Item position entries
──────────────────────────────

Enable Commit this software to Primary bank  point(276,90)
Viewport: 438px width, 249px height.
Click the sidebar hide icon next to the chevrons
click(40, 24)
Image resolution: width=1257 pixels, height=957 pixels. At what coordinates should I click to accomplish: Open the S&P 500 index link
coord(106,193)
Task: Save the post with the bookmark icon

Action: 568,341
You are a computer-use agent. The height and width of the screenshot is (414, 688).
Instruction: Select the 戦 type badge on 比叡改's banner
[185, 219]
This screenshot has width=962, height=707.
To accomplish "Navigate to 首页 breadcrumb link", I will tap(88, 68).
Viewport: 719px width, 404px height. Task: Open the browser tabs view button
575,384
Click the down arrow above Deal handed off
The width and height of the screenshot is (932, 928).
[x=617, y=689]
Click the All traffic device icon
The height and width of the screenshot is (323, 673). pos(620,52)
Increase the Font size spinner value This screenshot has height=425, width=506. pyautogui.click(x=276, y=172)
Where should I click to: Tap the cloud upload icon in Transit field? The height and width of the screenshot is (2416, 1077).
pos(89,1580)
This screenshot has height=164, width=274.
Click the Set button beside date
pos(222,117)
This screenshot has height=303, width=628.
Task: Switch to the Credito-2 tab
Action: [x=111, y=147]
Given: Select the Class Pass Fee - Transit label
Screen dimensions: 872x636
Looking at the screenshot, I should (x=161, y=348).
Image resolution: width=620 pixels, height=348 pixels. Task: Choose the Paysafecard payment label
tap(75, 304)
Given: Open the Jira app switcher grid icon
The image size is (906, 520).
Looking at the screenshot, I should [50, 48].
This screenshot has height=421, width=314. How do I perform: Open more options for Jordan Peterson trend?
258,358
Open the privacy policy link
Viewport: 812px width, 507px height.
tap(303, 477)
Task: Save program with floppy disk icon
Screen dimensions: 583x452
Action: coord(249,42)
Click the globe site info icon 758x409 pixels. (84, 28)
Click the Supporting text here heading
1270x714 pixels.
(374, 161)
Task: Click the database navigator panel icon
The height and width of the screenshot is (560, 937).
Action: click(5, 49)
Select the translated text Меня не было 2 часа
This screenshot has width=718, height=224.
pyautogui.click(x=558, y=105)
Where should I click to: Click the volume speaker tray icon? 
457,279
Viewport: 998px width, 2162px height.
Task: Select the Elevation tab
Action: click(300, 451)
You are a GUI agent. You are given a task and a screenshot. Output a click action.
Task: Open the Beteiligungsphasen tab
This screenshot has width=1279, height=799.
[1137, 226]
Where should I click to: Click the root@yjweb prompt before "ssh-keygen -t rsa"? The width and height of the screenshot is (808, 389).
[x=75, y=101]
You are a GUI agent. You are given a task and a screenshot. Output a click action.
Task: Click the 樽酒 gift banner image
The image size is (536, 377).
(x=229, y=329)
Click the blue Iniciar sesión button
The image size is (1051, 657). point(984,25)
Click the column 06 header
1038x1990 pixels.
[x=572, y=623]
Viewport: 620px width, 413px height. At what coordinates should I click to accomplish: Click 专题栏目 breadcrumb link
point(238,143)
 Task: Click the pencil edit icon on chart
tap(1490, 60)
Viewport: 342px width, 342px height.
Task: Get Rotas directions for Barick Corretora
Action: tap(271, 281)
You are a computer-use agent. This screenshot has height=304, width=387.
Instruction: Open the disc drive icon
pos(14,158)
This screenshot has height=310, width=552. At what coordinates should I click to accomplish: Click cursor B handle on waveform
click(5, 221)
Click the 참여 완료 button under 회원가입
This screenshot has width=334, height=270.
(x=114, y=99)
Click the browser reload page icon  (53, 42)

──────────────────────────────

= DIRECTIONS FOR THIS TASK =
Transcribe the records word for word, starting with the very first line and ending with the line that contains "will tap(88, 68).", both included.

= TASK OUTPUT =
Enable Commit this software to Primary bank  point(276,90)
Viewport: 438px width, 249px height.
Click the sidebar hide icon next to the chevrons
click(40, 24)
Image resolution: width=1257 pixels, height=957 pixels. At what coordinates should I click to accomplish: Open the S&P 500 index link
coord(106,193)
Task: Save the post with the bookmark icon

Action: 568,341
You are a computer-use agent. The height and width of the screenshot is (414, 688).
Instruction: Select the 戦 type badge on 比叡改's banner
[185, 219]
This screenshot has width=962, height=707.
To accomplish "Navigate to 首页 breadcrumb link", I will tap(88, 68).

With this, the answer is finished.